Saturday, August 5, 2023

Difficult problems without tidy answers available

Inspired by the art of Charley Harper, Chris Sanders, and Harriet Torpey

I think our media, TV & social, have conditioned us to expect neat, tidy answers to any problems that arise. Every popular sitcom or TV drama or blockbuster movie ends with a solution that leaves us feeling morally satisfied. (Advertising, too!) That’s not how real life goes, but we are so conditioned to this comfortable pattern that it feels unfair or ineffective to contemplate a real-life challenge without assuming there is a tidy solution out there to be found, if only we talk to the right people and study the right things.

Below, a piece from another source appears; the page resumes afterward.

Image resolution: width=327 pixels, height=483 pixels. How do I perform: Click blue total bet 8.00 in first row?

This conditioning is also dangerous when it tricks us into feeling that we have actually experienced, contemplated and resolved difficult challenges - which in turn numbs us the next time we encounter that challenge.

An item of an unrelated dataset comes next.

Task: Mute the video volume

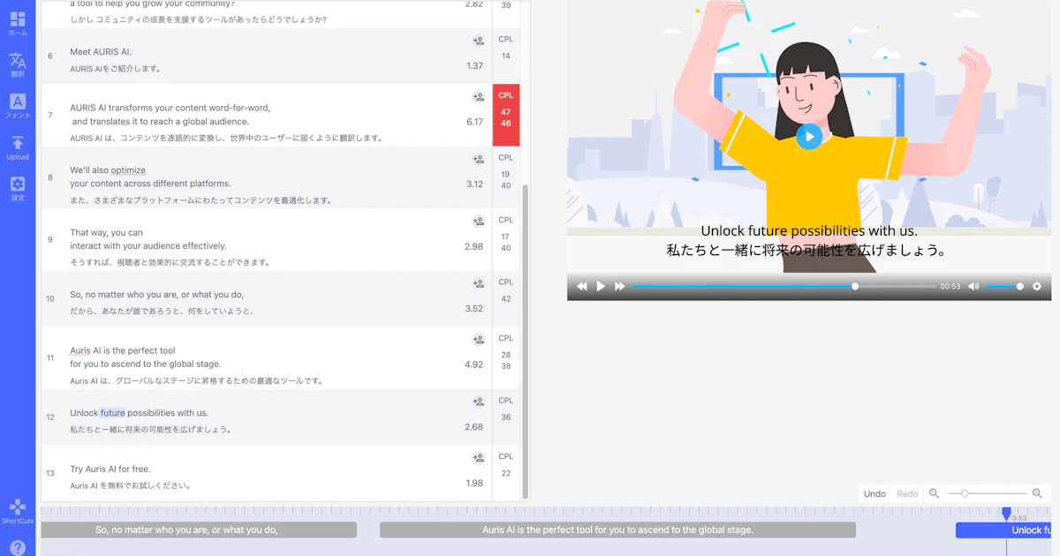Action: [x=973, y=286]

Below, two essays that have dominated my thoughts lately.


I read through several of the links suggested by the author, none of which led to feelings of comfort. (Well, there are journaling workshops & 10 step programs…)

This quote stuck with me - from Sid Smith, a speaker in one of the linked videos: “My purpose is … to leave you feeling optimistic about the dawn of a new human future. But we can’t get to the dawn until we’ve gone through the dark night. And it doesn’t help us if we go chasing after the fading light of the day that’s coming to an end.”

What to Do with Climate Emotions

A candid, honest essay. The headline caught my attention because it seems like everyone I talk to “nowadays” is feeling anxious, confused, untethered, grieving about - everything. It’s not a feel-good article, per se, in that it doesn’t offer clarity or “the solution” - but sometimes it’s helpful just to hear others articulate words that ring so true.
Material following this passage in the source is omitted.